YOUR GOAL: All lines below containing "Switch" are to be listed.

RECORDS TO USE Block Start

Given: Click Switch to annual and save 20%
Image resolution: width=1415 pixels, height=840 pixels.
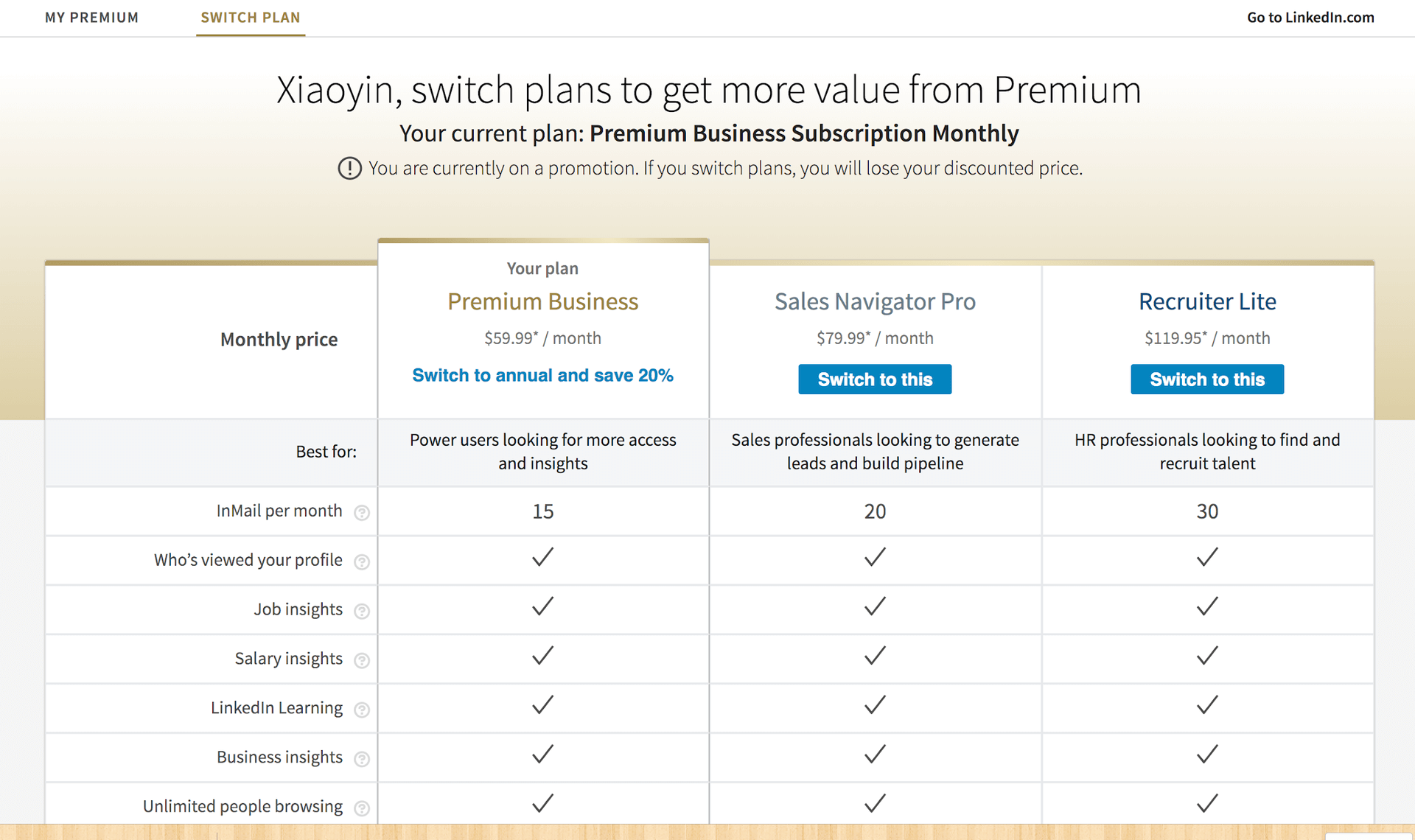Looking at the screenshot, I should click(x=542, y=376).
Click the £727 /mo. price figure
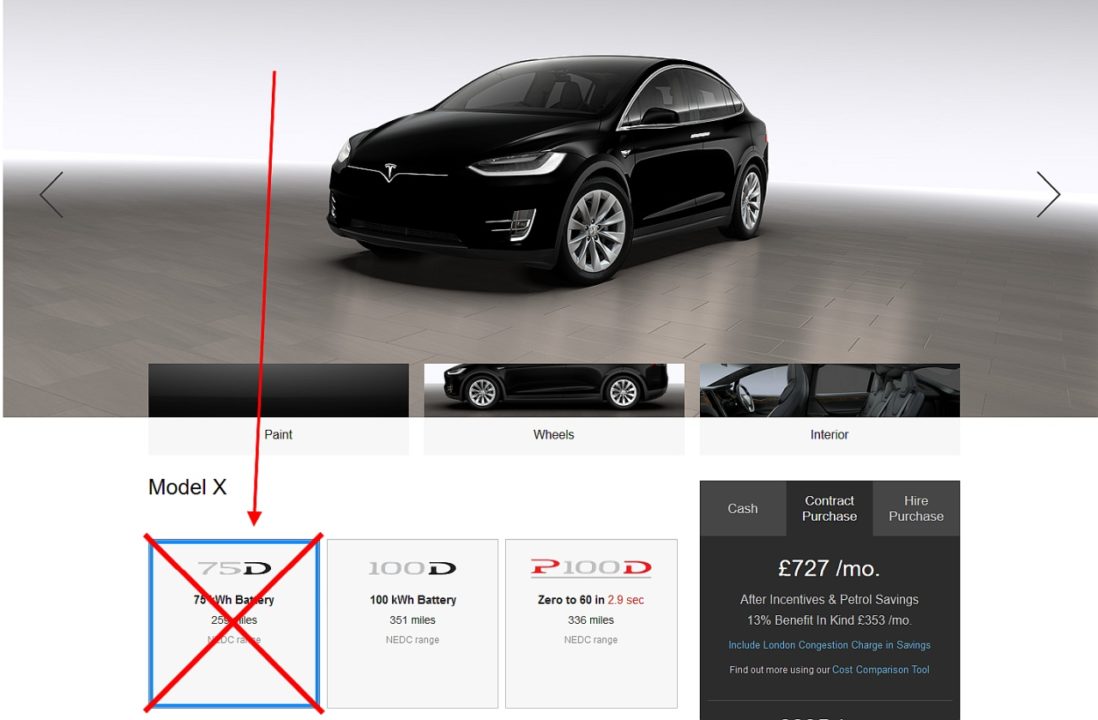This screenshot has width=1098, height=720. point(829,568)
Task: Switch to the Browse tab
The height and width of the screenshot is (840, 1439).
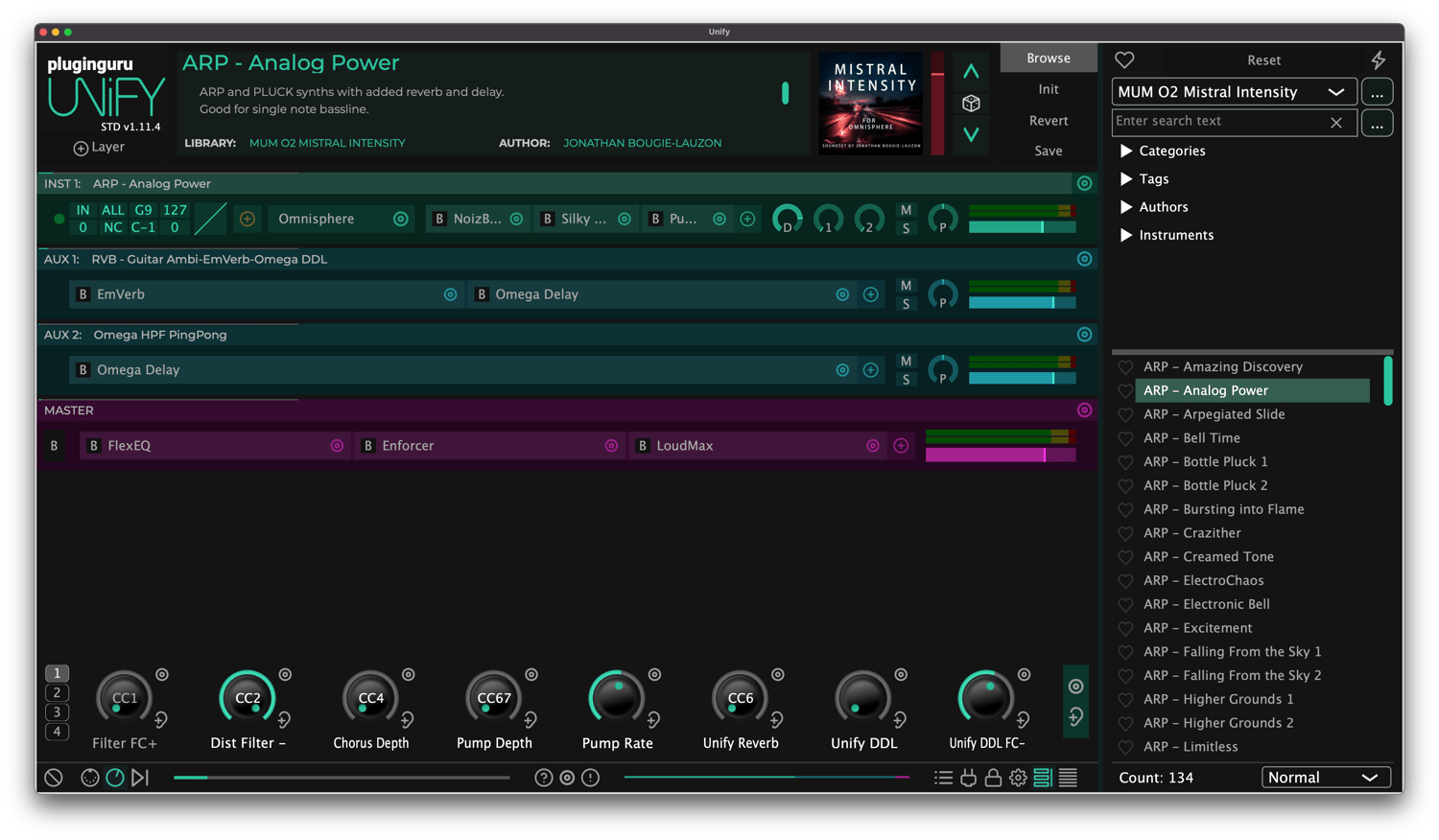Action: 1048,58
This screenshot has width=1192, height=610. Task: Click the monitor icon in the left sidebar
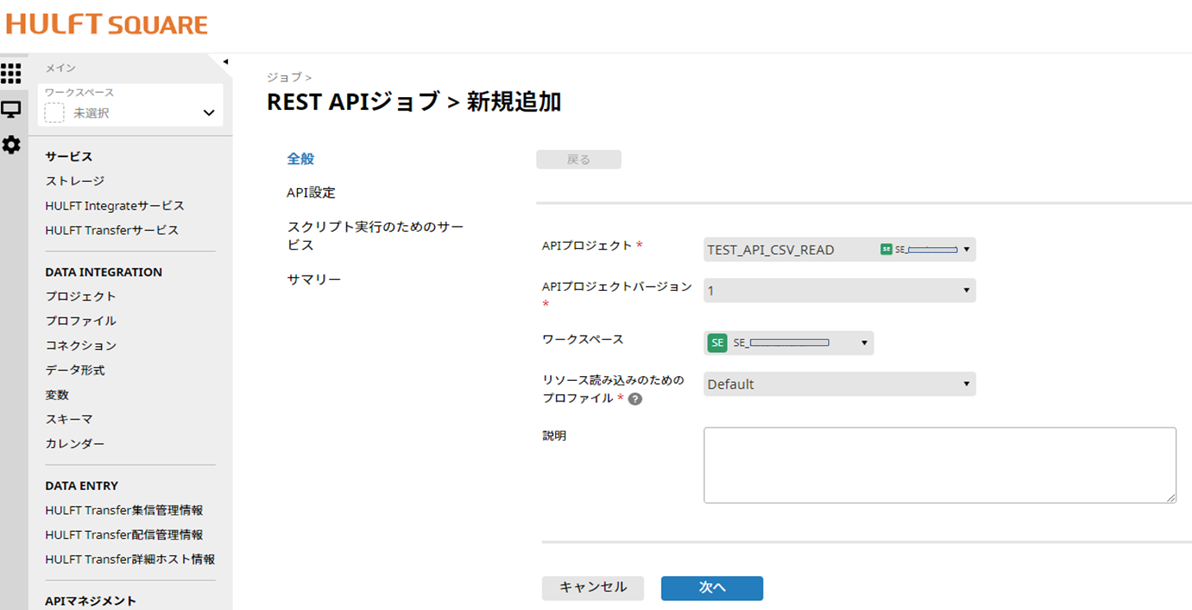click(x=12, y=111)
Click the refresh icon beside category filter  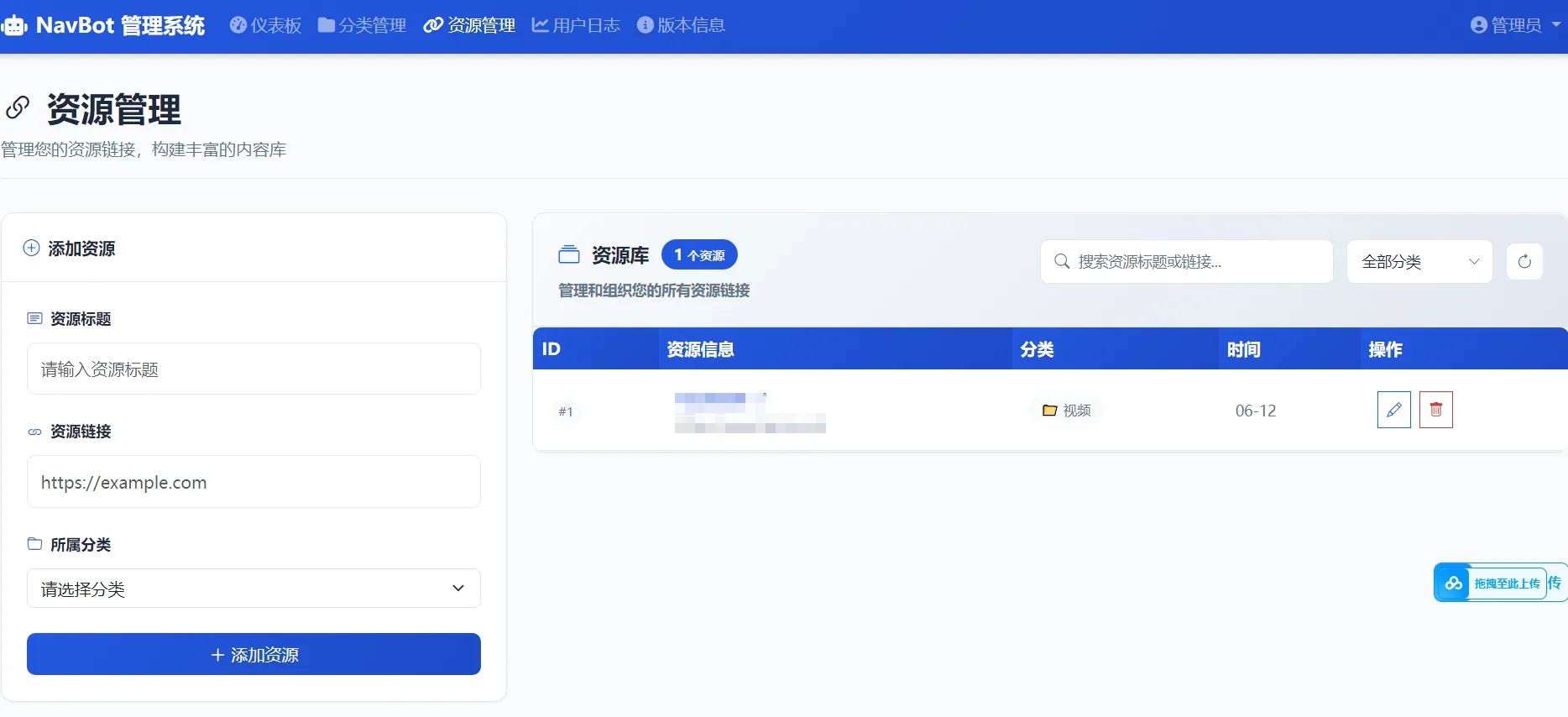[1524, 262]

RECORDS TO USE Block End

ANSWER TO THIS TASK:
Given: Click Switch to annual and save 20%
Task: Switch to the Browse tab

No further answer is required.